ABCD is a square of side $l$. A line parallel to the diagonal BD at a distance 'x' from the vertex A cuts two adjacent sides. Express the area of the segment of the square with A at a vertex, as a function of x.

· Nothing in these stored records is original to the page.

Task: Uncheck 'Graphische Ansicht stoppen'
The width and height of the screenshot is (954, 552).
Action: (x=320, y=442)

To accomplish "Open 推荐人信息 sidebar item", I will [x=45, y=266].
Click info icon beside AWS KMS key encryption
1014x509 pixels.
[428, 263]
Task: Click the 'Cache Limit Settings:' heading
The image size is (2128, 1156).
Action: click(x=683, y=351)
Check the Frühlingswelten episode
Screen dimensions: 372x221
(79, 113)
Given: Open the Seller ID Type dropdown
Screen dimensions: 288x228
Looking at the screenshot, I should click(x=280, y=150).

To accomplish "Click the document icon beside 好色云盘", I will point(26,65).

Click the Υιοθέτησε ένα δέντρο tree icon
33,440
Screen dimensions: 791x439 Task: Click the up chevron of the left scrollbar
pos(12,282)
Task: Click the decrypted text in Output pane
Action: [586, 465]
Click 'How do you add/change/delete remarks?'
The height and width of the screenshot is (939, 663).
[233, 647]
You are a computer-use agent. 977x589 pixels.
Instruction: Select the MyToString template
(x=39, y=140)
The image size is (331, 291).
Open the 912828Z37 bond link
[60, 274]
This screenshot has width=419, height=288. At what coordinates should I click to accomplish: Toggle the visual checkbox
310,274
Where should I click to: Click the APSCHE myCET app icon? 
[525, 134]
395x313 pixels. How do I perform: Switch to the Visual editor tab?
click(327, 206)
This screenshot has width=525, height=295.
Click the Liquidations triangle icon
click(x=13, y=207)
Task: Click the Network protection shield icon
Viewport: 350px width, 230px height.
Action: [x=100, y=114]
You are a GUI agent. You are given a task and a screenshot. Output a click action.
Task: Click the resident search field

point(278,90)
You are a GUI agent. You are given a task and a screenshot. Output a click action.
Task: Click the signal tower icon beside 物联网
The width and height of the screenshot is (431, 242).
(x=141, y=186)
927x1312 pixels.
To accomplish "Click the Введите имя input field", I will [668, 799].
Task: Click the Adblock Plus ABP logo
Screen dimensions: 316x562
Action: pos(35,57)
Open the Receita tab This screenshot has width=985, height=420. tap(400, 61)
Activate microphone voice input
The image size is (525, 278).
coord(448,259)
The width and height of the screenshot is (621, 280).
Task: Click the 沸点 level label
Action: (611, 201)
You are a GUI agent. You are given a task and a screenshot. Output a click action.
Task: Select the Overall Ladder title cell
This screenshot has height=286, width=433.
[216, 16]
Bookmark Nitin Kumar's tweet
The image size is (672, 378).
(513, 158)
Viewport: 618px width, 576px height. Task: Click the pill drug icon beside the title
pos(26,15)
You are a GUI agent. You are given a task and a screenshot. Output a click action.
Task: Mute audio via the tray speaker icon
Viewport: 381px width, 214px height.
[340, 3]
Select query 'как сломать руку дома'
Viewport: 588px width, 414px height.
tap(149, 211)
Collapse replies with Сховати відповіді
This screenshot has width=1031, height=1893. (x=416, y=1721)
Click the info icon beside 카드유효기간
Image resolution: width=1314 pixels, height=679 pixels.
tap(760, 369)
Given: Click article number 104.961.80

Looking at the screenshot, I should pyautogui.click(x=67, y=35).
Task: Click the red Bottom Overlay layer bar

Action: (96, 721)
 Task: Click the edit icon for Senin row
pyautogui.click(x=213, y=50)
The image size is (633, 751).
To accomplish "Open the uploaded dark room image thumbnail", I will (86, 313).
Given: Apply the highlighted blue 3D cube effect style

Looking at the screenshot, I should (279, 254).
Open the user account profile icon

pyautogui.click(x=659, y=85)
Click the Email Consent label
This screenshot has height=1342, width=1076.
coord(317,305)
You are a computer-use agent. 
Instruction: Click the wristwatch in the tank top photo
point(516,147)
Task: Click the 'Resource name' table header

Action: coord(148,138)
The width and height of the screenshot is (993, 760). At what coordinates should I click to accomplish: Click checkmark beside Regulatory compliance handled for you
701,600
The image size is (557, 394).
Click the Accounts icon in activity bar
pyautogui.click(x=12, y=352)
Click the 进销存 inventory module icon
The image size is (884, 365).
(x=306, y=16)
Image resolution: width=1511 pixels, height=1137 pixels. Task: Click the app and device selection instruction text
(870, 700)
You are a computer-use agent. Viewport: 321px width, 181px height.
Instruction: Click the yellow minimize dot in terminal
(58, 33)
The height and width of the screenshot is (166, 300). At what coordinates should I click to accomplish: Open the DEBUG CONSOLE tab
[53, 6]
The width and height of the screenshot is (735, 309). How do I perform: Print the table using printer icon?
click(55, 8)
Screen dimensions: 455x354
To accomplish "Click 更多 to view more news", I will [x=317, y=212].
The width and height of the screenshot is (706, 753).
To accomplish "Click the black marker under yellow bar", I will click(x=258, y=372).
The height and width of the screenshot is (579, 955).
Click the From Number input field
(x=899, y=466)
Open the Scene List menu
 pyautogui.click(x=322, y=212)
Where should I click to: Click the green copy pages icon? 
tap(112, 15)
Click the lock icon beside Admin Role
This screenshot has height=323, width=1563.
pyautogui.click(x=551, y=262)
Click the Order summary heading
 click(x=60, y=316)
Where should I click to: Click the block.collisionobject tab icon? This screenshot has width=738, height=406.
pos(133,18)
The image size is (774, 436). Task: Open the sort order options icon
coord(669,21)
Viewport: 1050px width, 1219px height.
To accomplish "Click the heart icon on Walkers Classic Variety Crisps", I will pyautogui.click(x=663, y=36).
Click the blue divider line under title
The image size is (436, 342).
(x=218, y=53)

Find this area at $x=1/\sqrt{2}$ and at x = 2, when $l$ = 2.

$s(x)=\left\{\begin{matrix}\frac{1}{2}&at\,x=\frac{1}{\sqrt{2}}\\8(\sqrt{2}-1)&at\,x=2\end{matrix}\right.$

There are two cases

Case-I: when $x = AP ≤ OP$, i.e., $x≤\frac{l}{\sqrt{2}}$

$∴ar(ΔAEF)=\frac{1}{2}x.2x=x^2$  $∵PE=PF=AP=x$

Case-II: when $x = AP > OA$, i.e., $x>\frac{l}{\sqrt{2}}$ but $x≤\sqrt{2}l$

$ar(ABEFDA)=ar(ABCD)-ar(ΔCFE)$

$=l^2-\frac{1}{2}(\sqrt{2}l-x).2(\sqrt{2}l-x)$   $[∵CP=\sqrt{2}l-x]$

$=l^2-(2l^2+x^2-2\sqrt{2}lx)=2\sqrt{2}lx-x^-l^2$

So, the required function s(x) is

$s(x)=\left\{\begin{matrix}x^2,&0≤x≤\frac{l}{\sqrt{2}}\\2\sqrt{2}lx-x^2-l^2,&\frac{l}{\sqrt{2}}<x≤\sqrt{2}l\end{matrix}\right.$

$∴s(x)=\left\{\begin{matrix}\frac{1}{2}&at\,x=\frac{1}{\sqrt{2}}\\8(\sqrt{2}-1)&at\,x=2\end{matrix}\right.$